Start of Block
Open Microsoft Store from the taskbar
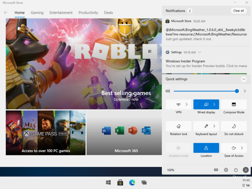Viewport: 252px width, 189px height. click(120, 182)
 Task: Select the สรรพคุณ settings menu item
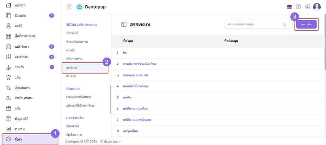click(x=72, y=67)
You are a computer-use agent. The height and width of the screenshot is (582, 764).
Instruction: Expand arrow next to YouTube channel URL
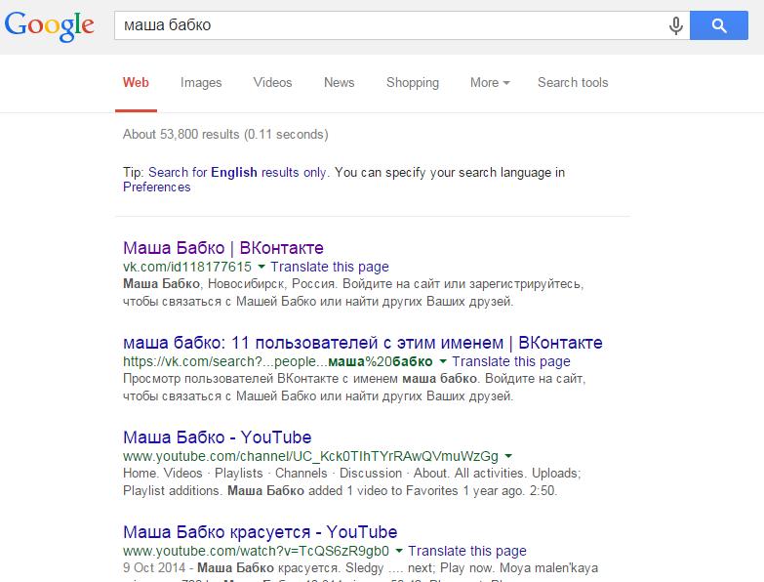tap(508, 456)
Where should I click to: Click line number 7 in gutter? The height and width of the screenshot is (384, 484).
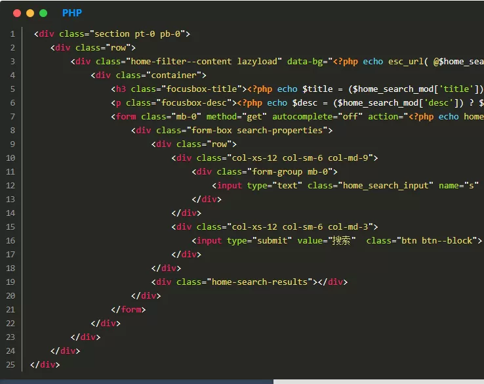(12, 117)
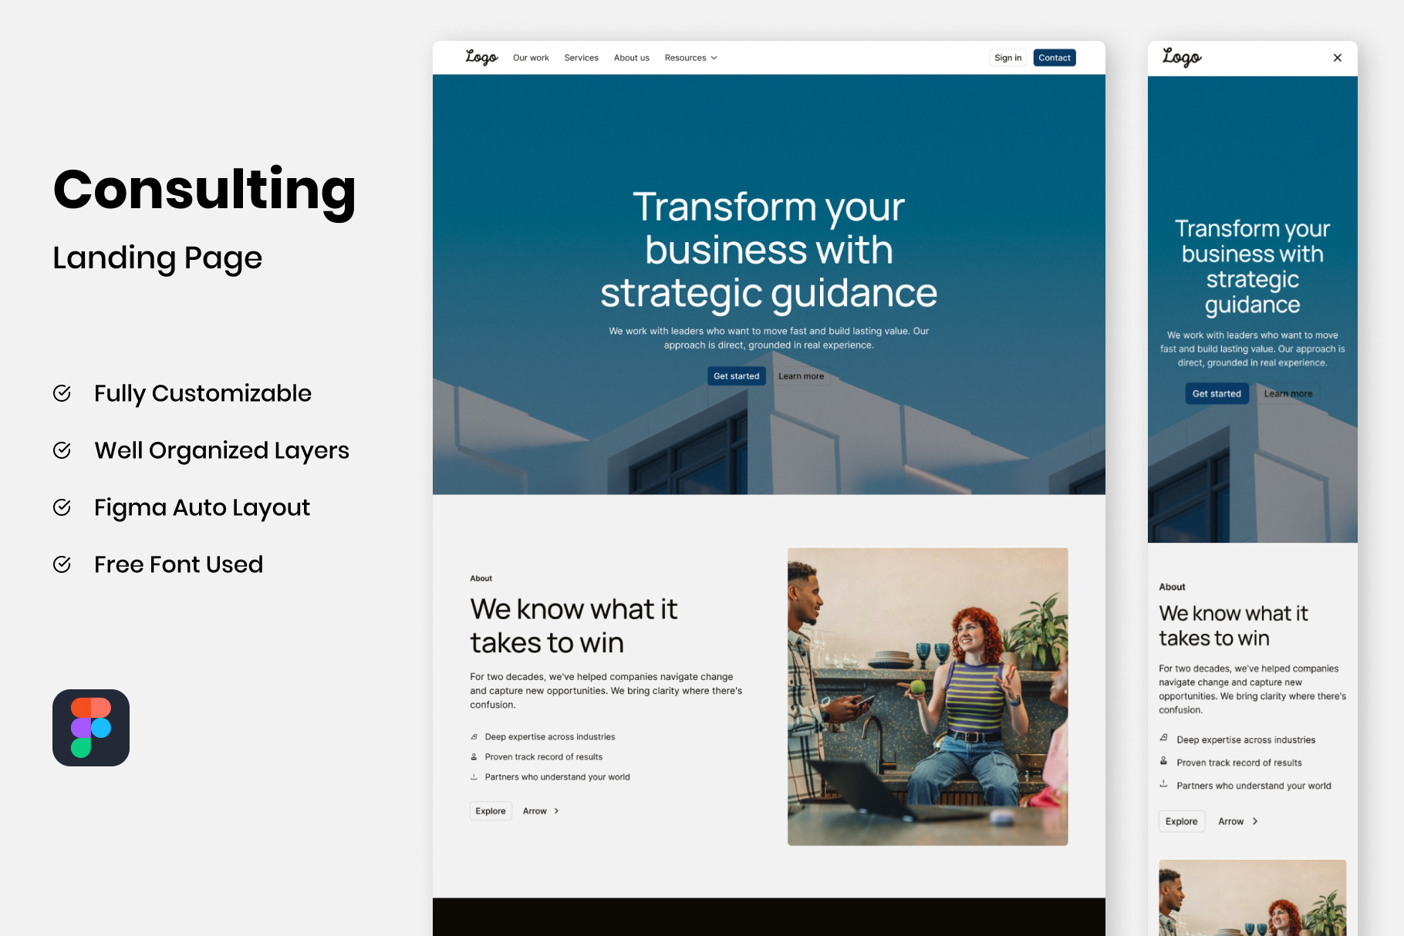Click checkmark icon beside Fully Customizable
The height and width of the screenshot is (936, 1404).
[62, 393]
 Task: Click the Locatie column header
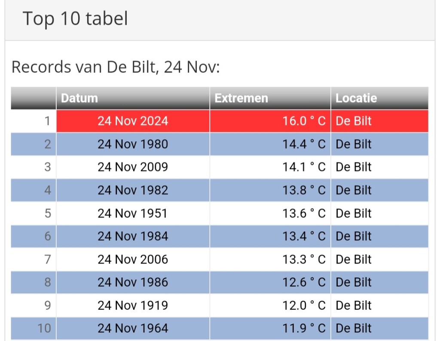[x=356, y=98]
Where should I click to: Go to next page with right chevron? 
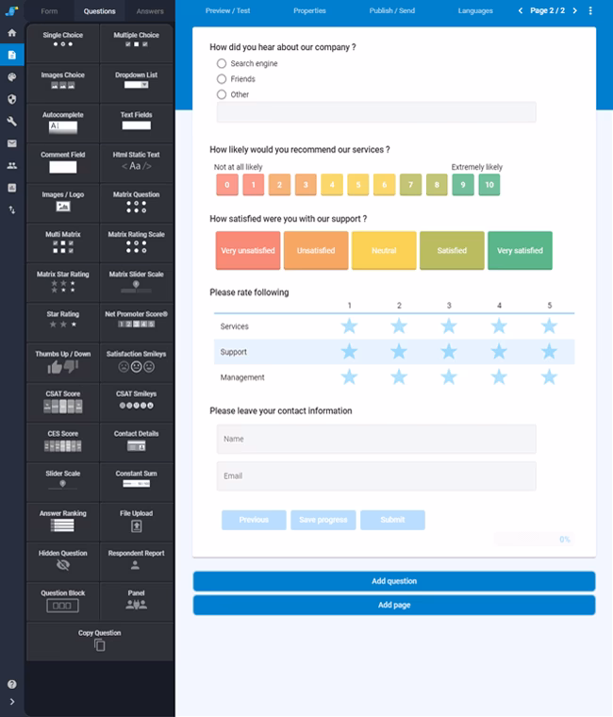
End of Block
> **What you are asked to do**: Nothing in the entries above should change when they are printed again, except that the pictures are dropped.

> **Solved exercise**:
Open Microsoft Store from the taskbar
Viewport: 252px width, 189px height. click(120, 182)
 Task: Select the สรรพคุณ settings menu item
click(x=72, y=67)
You are a computer-use agent. The height and width of the screenshot is (582, 764).
Instruction: Expand arrow next to YouTube channel URL
tap(508, 456)
Where should I click to: Click line number 7 in gutter? The height and width of the screenshot is (384, 484).
(12, 117)
Click checkmark icon beside Fully Customizable
The height and width of the screenshot is (936, 1404).
[62, 393]
 Task: Click the Locatie column header
[x=356, y=98]
Where should I click to: Go to next page with right chevron? 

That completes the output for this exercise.